Of all people, they should know better. Consider the following.

The bodyguard

One of the objects dug up is a statue of Amon, lord of the gods in Egypt and known as Tut's protector. Exhuming it along with a reported 150 other personal items like money and jewelry, as well as the mummified king himself, doesn't say much for Amon's bodyguarding. What's more, these items were meant for Tut's afterlife, which is why he took so much with him. Now they lie in a Paris hall for anyone to see for the price of a ticket. Does anyone care that the deceased - a19-year-old boy king - is going without into the afterlife that he believed in? Yahoo calls the collection "the largest number of Tutankhamun artifacts ever to have left Cairo." Really?

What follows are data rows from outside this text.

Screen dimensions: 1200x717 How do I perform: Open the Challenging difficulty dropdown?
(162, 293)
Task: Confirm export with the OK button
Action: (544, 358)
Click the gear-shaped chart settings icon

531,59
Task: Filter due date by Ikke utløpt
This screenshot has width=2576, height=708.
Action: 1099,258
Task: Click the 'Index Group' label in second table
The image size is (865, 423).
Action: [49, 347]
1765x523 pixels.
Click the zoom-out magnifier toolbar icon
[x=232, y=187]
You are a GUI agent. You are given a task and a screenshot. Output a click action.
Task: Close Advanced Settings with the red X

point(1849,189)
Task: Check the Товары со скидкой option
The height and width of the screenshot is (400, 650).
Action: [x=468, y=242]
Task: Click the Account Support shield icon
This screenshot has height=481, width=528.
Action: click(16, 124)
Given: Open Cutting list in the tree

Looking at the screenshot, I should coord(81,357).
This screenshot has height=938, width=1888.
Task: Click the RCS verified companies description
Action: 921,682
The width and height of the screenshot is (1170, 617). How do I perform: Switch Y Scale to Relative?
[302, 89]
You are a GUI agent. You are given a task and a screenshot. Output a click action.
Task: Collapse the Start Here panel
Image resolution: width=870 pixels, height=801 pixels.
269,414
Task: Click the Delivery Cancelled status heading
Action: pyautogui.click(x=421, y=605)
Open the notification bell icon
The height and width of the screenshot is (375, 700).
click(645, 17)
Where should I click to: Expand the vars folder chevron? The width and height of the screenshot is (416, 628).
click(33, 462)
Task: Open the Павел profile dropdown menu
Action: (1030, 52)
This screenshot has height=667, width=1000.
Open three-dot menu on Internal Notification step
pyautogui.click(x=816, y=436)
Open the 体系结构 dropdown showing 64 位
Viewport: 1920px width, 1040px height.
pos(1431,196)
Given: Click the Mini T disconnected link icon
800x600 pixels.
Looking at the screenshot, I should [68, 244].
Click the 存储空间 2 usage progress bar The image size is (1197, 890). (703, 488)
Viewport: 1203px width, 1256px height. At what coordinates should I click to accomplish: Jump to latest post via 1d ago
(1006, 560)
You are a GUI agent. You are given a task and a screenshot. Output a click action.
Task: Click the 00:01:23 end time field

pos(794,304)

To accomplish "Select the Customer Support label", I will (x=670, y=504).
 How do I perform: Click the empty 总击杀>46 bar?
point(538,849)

Where was the regard of the Egyptian Supreme Council of Antiquities? Yahoo says that this group shares in the gate receipts for the show. In other words, the hell with the boy's beliefs. There's money to be made. With all this in mind, the scene at the show borders on the obscene. At the opening, the Paris Review noted that despite long lines, visitors had the opportunity to have their photograph taken. What, no hot dog stands?

Breaking faith

I wrote of this show last year when it was presented at the California Science Center and reviewed by LA Times art critic Christopher Knight as Tut's "desperate bid for immortality." But Knight failed to acknowledge that such a bid went out of the window with his belongings, along with his mummified remains were unburied.

By the way, that jewelry in the exhibit was originally wrapped inside his mummified bandages? I'd understand if the display was mounted by some Phineas T. Barnum emporium of curiosities operated for profit and intended as entertainment. But not by Tut's own people.